Member of the British Columbia Legislative Assembly for Vernon-Monashee
- In office May 12, 2009 – September 21, 2020
- Preceded by: Tom Christensen
- Succeeded by: Harwinder Sandhu

Personal details
- Born: 1949 (age 76–77)
- Party: BC Liberal
- Spouse: Janice
- Occupation: Forestry technician, instructor

= Eric Foster (politician) =

Canadian politician (born 1949)

Eric Bailey Foster (born 1949) was a Member of the Legislative Assembly of British Columbia, Canada, serving as a member of the BC Liberal Party. He was elected to the Legislative Assembly from the riding of Vernon-Monashee in the 2009 provincial election. In the 39th Parliament of British Columbia, Foster was not named to Premier Gordon Campbell's cabinet, but he was appointed deputy whip. As a member of the Select Standing Committee on Legislative Initiatives which he voted to initiate province-wide referendum concerning the Harmonized Sales Tax.

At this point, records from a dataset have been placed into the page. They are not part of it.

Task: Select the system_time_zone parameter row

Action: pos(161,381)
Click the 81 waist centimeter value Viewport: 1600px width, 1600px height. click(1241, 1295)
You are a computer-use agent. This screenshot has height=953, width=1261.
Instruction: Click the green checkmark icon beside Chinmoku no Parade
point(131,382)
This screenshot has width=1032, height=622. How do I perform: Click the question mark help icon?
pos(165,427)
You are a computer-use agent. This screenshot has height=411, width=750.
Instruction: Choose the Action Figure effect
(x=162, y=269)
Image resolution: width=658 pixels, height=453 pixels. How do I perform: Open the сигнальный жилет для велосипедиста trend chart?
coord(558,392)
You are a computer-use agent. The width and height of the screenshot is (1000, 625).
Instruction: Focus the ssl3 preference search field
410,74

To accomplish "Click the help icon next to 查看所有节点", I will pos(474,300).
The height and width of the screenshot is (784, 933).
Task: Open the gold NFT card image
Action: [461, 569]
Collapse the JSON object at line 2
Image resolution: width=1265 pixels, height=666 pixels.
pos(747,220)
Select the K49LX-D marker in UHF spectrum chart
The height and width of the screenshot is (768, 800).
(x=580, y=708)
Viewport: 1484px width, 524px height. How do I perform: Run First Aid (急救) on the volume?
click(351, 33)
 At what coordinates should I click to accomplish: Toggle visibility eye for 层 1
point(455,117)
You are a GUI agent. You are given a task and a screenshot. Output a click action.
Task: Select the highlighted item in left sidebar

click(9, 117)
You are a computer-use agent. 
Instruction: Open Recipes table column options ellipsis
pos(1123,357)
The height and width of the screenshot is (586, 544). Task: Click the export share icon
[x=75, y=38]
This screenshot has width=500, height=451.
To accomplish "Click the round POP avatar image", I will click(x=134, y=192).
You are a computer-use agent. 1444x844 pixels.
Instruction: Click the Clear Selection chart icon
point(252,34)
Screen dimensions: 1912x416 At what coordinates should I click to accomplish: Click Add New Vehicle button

He was also a member of the Special Committee to Review the Freedom of Information and Protection of Privacy Act, and the Select Standing Committee on Parliamentary Reform, Ethical Conduct, Standing Orders and Private Bills. Prior to his involvement with provincial politics, Foster served 12 years as municipal councillor and 3 years as mayor of Lumby, British Columbia.

==Background==
Originally from Dartmouth, Nova Scotia, Eric Foster moved to British Columbia and worked in the forestry industry. With his wife and son, Foster moved to Lumby, from Vernon, working at a Lumby lumber mill. In the 1990s he became an educational assistant helping to develop the forestry program at Charles Bloom Secondary School. He became a municipal councilor in Lumby in 1990 and was re-elected until 2002 when he ran for mayor but lost. He filed his nomination papers to run for mayor again in 2005 but, with no other person being nominated, he was acclaimed mayor. At the time, he noted downtown revitalization and building a road to connect the village with Silver Star Mountain resort as priorities. He represented Lumby on the Regional District of North Okanagan board of directors during his tenure as mayor. He fought the School Board who tried to close Charles Bloom Secondary School, in favour of busing student to the expanded secondary school in Vernon, as well as fought the proposed closure of Whitevale Elementary in rural Lumby. He resented what he saw as provincial downloading of responsibilities, like riparian area regulations and police funding. He supported Lumby participating in a new Regional District economic development function, but opted out of a Regional District emergency service function (opting to contract the service out to the City of Vernon). In 2008, he was again acclaimed as mayor, as no one else sought the position. In January 2009 he was acclaimed chair of the Regional District board of directors, however, as MLA Tom Christensen announced his retirement in the same month, Foster announced his intention to seek the BC Liberal nomination in up-coming provincial election.

==Provincial politics==
In nomination election was held in March and with over 800 BC Liberal Party members voting, Foster defeated four other candidates: Lumby councilor Deb Leroux, morning radio host Betty Selin, Coldstream businessman Michael Tindall, and lawyer Andrew Powell. He took a leave of absence from his job as mayor to campaign for the provincial election where he faced school-bus driver Mark Olsen for the New Democratic Party, computer analyst Huguette Allen for the BC Green Party, salesman Dean Skoreyko for the BC Conservative Party, retired Coldstream resident RJ Busch for the BC Refederation Party, and Armstrong butcher Gordon Campbell (non-affiliated). Premier and BC Liberal Party leader Gordon Campbell campaigned with Foster in Vernon but was involved in what was perceived as an offense joke at the expense of striking paramedics. Foster won the riding, with his BC Liberals winning all Okanagan-Shuswap ridings. The BC Liberals were re-elected to form another majority government. Beginning the 39th Parliament, Premier Campbell did not include Foster in his cabinet but he was named deputy whip for the Liberal caucus. Foster was also a member of the Select Standing Committee on Parliamentary Reform, Ethical Conduct, Standing Orders and Private Bills in the first two sessions, and which met only once in each session. Foster was a member of the Special Committee to Review the Freedom of Information and Protection of Privacy Act which presented its report and recommendations in May 2010.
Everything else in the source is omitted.